Verluste aus einer gewerblichen Tätigkeit führen bei Überschreiten der Bagatellgrenze zu einer Umqualifizierung der im Übrigen vermögensverwaltenden Tätigkeit einer GbR (Rechtsprechungsänderung infolge gesetzlicher Neuregelung).
Die Klägerin, eine vermögensverwaltende GbR, hatte auf einem von ihr vermieteten Grundstück eine Photovoltaikanlage (PVA) errichten lassen, aus deren Betrieb sie zunächst einen Verlust erzielte.
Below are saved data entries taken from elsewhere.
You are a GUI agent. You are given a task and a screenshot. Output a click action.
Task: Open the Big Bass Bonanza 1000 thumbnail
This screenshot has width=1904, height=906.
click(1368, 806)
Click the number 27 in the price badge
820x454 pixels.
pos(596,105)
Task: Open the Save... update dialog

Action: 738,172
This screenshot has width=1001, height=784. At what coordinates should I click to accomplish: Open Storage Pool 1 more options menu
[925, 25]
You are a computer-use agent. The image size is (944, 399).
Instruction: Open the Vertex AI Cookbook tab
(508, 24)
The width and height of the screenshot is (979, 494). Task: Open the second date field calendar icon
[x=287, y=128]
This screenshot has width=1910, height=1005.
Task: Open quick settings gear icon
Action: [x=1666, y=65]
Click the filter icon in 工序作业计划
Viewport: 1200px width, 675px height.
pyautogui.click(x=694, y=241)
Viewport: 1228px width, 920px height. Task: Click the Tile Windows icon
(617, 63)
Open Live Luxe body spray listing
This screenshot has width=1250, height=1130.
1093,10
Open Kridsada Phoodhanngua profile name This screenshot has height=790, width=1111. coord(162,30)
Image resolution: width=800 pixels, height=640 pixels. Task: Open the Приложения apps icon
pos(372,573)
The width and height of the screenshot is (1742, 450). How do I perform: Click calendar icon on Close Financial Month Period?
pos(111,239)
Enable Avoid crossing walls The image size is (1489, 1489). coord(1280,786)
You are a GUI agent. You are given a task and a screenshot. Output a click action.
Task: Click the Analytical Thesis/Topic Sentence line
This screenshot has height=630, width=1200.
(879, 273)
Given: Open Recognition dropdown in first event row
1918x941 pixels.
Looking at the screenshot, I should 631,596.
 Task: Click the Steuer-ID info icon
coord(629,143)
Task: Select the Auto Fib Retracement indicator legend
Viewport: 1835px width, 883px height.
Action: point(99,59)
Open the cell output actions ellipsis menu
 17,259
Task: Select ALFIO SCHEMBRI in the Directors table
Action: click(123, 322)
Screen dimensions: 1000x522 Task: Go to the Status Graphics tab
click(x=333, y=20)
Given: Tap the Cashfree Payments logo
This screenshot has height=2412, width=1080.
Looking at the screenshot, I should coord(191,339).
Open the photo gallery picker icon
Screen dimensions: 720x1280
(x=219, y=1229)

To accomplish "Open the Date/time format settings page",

In ihrer Feststellungserklärung erklärte die GbR Einkünfte aus der Vermietung von Grundstücken sowie gewerbliche Verluste im Zusammenhang mit der PVA. Die Gesamtnettoumsätze der GbR beliefen sich im Streitjahr auf 113.484 Euro; auf den Betrieb der PVA entfielen dabei Nettoumsätze i.H.v. 8.472 Euro.
Finanzamt und FG waren der Auffassung, dass die GbR ausschließlich gewerbliche Einkünfte erzielt.
Der BFH gelangt nun ebenso wie das FG zu dem Ergebnis, dass die GbR mit dem Betrieb der PVA eine originäre gewerbliche Tätigkeit ausgeübt hat, die gem. § 15 Abs. 3 Nr. 1 S. 1 Alt. 1 und S. 2 Alt. 1 EStG n.F. ihre im Übrigen ausgeübte vermögensverwaltende Tätigkeit insgesamt in eine gewerbliche umqualifiziert.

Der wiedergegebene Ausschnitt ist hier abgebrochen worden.